Object

Draft Black Country Plan

Representation ID: 23231

Received: 11/10/2021

Respondent: Member of Parliament

Representation Summary:

In recent years, we have seen the steps taken and significant investment to successfully assist with the remediation of brownfield sites for housing. The United Kingdom is on the verge of playing global host to the UN Climate Change Conference (COP 26), yet it is unclear what full and proper assessment has been undertaken of all available brownfield sites in my constituency ahead of proposing large swathes of development on existing Green Belt sites.
It is extremely disappointing that the Black Country Plan fails to live up to its brownfield first policy aspiration, nor even recognises the value and multiple benefits that such a policy and protections would create.
By failing to live up to that policy the Green Belt will undoubtedly be sacrificed first, our communities and environment damaged and the opportunity to regenerate urban and brownfield sites lost for a generation, if not forever.
Turning again to the figures on which this Plan is based and even on the basis of the flawed starting point of 13,344 units required over 20 years, this equates to 667 units per year.
Adopting an urban and brownfield sites first policy would provide 12 years of homes without having to touch any of the Green Belt sites.
If the trajectory of population growth continues to fall and migration flows reduce, the preservation of our Green Belt would endure for longer, if not indefinitely, whilst housing need can be met on brownfield sites, and our towns and district centres are regenerated and reinvigorated to be able to meet the challenge of the post Covid-19 era and provide the needed homes.
Without such a commitment to uphold the development of brownfield sites first, developers will simply continue to choose Green Belt sites over brownfield sites seeing them as the easier and cheaper model for development.
The stated aims of the Green Belt and the protections that it is given are well documented.

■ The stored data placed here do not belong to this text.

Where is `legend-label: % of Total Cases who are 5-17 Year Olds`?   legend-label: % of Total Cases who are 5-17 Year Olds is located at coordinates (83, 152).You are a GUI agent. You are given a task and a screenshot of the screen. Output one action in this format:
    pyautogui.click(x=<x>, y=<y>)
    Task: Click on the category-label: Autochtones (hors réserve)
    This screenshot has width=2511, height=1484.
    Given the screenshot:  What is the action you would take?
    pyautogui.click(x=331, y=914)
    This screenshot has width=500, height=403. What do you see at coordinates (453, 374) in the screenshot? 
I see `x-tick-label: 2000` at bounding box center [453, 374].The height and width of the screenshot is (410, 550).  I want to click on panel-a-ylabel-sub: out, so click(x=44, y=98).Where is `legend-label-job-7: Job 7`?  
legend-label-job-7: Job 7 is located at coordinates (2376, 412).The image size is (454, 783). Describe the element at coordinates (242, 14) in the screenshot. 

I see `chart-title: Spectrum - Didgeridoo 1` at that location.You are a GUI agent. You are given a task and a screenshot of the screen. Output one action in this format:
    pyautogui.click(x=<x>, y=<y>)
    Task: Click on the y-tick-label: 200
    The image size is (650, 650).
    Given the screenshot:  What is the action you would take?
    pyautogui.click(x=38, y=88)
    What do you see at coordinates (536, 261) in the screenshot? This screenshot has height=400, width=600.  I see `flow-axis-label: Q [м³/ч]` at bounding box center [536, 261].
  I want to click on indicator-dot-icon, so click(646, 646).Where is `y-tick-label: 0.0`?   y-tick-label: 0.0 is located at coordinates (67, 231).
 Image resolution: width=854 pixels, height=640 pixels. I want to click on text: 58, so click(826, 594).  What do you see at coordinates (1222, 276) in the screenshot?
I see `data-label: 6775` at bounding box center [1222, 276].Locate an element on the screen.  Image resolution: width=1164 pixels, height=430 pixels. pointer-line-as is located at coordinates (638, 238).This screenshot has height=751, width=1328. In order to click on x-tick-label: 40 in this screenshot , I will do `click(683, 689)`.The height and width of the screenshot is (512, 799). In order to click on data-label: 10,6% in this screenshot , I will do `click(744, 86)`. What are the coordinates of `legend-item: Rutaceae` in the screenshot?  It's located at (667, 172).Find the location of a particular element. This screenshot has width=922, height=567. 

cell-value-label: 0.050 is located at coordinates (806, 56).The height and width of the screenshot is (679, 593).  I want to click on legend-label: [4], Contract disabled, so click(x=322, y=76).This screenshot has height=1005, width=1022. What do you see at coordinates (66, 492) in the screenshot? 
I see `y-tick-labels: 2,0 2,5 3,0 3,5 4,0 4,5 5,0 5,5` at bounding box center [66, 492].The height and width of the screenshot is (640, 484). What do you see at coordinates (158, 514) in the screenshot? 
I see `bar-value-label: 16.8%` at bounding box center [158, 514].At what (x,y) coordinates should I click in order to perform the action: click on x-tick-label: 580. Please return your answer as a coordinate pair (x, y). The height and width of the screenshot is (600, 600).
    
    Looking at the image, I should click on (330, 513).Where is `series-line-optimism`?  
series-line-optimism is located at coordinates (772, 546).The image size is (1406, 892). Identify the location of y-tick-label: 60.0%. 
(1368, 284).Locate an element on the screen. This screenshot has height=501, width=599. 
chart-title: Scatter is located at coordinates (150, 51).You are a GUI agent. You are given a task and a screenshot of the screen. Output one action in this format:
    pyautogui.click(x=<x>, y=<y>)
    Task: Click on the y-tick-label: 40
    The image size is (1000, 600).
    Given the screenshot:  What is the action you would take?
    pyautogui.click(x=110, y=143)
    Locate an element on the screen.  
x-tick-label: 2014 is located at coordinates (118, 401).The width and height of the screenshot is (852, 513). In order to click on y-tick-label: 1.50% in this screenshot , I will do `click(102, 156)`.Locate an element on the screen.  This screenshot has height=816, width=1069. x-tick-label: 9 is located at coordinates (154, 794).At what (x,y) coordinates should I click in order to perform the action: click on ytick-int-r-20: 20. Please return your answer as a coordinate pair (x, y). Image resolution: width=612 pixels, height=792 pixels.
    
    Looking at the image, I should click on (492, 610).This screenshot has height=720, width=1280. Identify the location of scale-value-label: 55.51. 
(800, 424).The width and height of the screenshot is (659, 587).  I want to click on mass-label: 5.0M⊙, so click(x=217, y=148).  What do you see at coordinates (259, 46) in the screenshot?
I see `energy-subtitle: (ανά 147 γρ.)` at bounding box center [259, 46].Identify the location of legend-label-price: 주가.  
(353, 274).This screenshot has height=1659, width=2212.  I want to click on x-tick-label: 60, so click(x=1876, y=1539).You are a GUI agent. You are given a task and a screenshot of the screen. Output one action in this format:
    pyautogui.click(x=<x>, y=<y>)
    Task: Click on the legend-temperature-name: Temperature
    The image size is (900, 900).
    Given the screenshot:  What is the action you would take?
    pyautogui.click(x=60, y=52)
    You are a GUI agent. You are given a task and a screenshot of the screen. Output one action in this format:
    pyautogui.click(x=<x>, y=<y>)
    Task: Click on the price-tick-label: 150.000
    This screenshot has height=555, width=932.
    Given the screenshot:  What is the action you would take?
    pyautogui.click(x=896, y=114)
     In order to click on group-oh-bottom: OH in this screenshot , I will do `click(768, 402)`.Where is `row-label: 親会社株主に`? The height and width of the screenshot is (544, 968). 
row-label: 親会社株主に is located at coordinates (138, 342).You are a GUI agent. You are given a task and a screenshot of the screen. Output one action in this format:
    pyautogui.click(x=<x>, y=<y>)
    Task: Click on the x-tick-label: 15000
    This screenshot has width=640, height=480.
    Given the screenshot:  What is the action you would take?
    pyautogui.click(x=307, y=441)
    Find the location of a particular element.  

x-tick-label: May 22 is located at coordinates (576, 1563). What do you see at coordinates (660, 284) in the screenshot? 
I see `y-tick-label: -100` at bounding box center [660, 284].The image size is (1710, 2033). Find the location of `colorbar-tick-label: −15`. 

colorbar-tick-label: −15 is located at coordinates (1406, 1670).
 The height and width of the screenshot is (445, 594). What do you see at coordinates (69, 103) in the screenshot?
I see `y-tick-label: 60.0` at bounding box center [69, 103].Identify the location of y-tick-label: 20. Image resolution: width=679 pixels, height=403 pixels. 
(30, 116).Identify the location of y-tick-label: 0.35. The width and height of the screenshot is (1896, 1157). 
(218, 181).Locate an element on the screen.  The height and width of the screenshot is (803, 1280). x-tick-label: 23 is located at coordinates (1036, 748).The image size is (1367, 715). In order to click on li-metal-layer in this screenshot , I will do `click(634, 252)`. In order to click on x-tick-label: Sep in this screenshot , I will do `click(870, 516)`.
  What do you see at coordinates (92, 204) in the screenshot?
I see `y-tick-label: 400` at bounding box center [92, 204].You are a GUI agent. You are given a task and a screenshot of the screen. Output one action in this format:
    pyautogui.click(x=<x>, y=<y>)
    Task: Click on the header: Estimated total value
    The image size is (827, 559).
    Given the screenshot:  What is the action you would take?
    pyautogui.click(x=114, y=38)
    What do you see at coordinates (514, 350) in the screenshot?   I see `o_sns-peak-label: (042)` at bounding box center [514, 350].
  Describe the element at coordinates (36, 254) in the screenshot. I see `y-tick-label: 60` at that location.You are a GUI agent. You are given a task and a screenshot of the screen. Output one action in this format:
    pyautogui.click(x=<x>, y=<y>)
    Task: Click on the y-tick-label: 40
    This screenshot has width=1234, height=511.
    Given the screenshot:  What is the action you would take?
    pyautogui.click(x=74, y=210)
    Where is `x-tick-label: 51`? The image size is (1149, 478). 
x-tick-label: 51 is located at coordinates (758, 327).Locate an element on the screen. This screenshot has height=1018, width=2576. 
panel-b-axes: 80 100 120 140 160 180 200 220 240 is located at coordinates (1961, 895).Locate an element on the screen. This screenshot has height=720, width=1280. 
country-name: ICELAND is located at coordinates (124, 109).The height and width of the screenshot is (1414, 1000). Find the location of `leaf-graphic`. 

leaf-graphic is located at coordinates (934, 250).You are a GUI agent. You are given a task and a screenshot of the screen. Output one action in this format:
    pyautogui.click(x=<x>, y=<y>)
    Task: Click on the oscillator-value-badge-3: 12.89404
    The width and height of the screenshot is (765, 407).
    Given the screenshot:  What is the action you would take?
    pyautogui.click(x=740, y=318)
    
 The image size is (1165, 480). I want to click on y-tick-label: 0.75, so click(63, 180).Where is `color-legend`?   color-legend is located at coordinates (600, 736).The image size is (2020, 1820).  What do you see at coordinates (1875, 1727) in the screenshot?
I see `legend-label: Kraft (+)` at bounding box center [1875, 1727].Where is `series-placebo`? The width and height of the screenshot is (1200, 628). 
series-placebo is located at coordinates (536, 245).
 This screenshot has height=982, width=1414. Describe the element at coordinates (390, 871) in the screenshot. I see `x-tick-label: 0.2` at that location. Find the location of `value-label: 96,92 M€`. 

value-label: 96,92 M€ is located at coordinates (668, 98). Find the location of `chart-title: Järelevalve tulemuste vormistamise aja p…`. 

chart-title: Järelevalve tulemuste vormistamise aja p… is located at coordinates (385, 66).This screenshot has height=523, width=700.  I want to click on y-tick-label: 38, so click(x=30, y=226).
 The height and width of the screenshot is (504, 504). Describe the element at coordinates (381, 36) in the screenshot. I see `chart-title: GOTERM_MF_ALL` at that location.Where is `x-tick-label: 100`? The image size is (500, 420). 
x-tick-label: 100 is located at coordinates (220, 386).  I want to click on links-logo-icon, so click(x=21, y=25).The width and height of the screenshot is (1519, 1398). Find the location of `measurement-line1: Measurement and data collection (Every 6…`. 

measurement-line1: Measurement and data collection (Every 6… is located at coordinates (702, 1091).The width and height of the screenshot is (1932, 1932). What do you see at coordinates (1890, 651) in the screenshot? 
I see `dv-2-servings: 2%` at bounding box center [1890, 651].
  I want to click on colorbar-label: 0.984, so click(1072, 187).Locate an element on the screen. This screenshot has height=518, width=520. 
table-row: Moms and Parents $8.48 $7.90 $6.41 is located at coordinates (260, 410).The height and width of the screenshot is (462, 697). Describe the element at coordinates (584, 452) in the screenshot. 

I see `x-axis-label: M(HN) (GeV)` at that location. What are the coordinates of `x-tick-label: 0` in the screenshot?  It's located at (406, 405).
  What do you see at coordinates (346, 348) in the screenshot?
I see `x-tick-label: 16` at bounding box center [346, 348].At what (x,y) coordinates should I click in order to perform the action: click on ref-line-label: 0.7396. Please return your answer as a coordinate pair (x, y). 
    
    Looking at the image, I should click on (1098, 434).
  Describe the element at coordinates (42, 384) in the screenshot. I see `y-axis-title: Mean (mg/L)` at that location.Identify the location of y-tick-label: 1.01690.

There should be no de-designation of existing Green Belt.
As identified in the National Planning Policy Framework, the Green Belt serves 5 key purposes. Key amongst those objectives is to check the unrestricted sprawl of large built up areas.
On all of the key sites identified on Green Belt land in my Aldridge-Brownhills constituency, these principles are being set to one side to meet questionable targets and quotas that for the reasons I have identified above have not been justified in the Plan.